Latest update November 25th, 2024 12:18 AM
Sep 10, 2022 Editorial
Kaieteur News – We laud the women in this country daring to participate in the struggle for a safe and healthy Guyanese environment. We commend the courage of a group of 54 Guyanese, mainly women environmentalists and social activists, who have aimed at this country’s Environmental Protection Agency and taken it to task for inexplicable and inexcusable failures at protecting Guyana’s environment and citizens. It was a scathing rebuke that would embarrass all but the most coldhearted bureaucrat, a reprimand that ought to result in some improved standards and actions following.
Our caption captured the sharpness of their tone: “Stop waiving EIAs for hazardous facilities’ -environmentalists tell EPA; want list of companies transporting hazardous waste” (KN September 1). Hazardous is an alarming word, which means that there are elements of danger, and they are not insignificant. This is made more frightening when the State agency, the EPA, that has the sensitive duty of ordering Environmental Impact Assessments (EIAs) almost routinely waives them, takes the position that they are not needed, when even a dummy could appreciate that nothing is further from truth and hard reality. EIAs that are credible, hence reliable, are definitely needed to study what materials are involved, and all those other associated components, such as location, storage, transportation, controls, and contingency measures, among other non-negotiable aspects that must be in place. And, at the end of such robust studies, whether the location is safe for such activities.
What bewilders and angers the 54 Guyanese making their voices heard is that a World Bank loan of US$1M has not been put to the fullest use by the EPA, so that it is equipped to go about its mandate with strength and skill. What the 54 concerned environmentalists and social activists have noted rather is the EPA’s consistent falling down on its duty to the Guyanese people. The list of failures of the EPA is long, and makes for reading that brings much shuddering. Failure to offer protection, failure to manage the environment, failure to assess impacts of development on the environment, and failure to formulate standards, headline a litany of dangerous deficiencies. No self-respecting national agency could continue like before, with such huge deficits painted all over its face, and so publicly and scorchingly. The EPA, therefore, must listen and it must act with urgency and honesty.
Among the actions that the group of 54 Guyanese is calling on the EPA to make a start with is halting these waivers of EIAs, and engaging in genuine broad-based consultations with Guyanese in communities slated for onshore facilities. Just as pointedly, the call is for publishing the names of all those companies operating certain types of plants without EIA studies done, and for their waste management and compliance plans to meet international best practice standards. The group of 54 raises the bar even higher in insisting that when the plans are not forthcoming or deficient, then stop or cease orders should follow, until compliance occurs, as reviewed and signed off by those qualified to conduct such kinds of inspections.

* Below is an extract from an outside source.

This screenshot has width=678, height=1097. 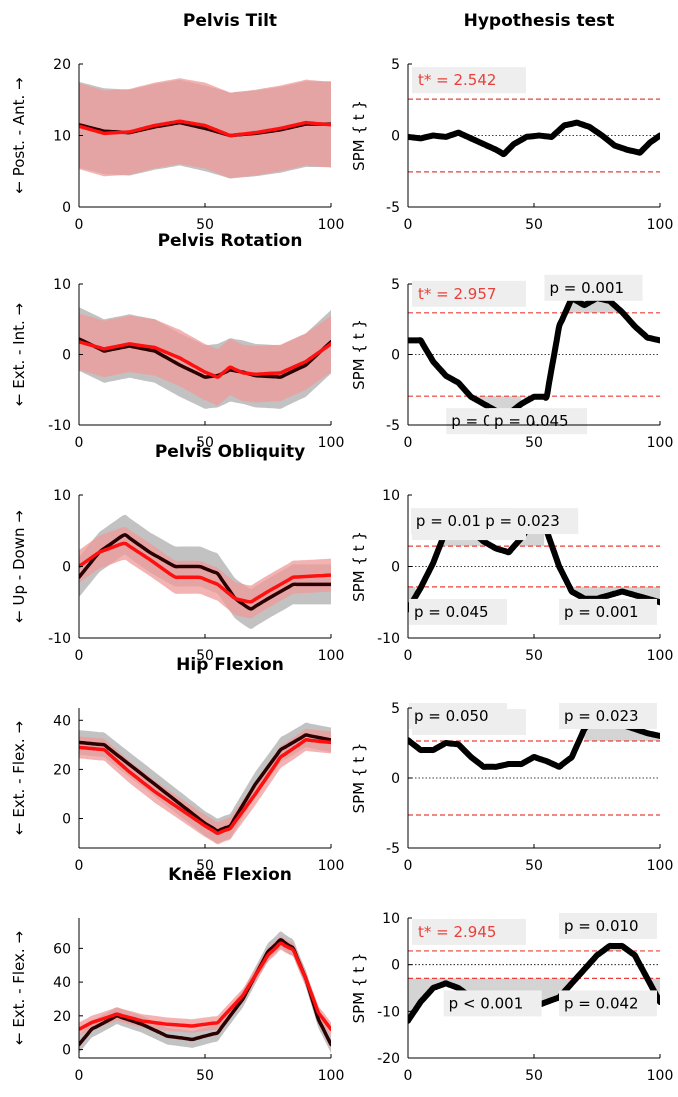 I want to click on panel-title: Hip Flexion, so click(x=230, y=665).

If the EPA is really about protecting Guyana and different communities in this country, then it would move with energy and determination to close existing gaps, and do right by Guyanese. The EPA cannot go on as before, with seeming casualness and what can only be interpreted as obvious weakness and some degree of negligence. We do not make any judgments as to whether such negligence is part of a broader political vision for Guyana to be open for business at any cost. What we do know and can conclude is that the EPA has not manifested the level of competence that is required to manage authoritatively Guyana’s new offshore and onshore environments.
There have been consistent failures at the management level, which could also be said is what characterizes other areas of expertise. All this leaves Guyanese exposed and subject to increasing dangers that could open the door to personal and natural devastations. Clearly, the EPA has its work cut out for it, and it must not retreat from the many demanding tasks at hand. Bending over backwards is no longer an option for Guyana’s EPA, and it can’t be business as usual.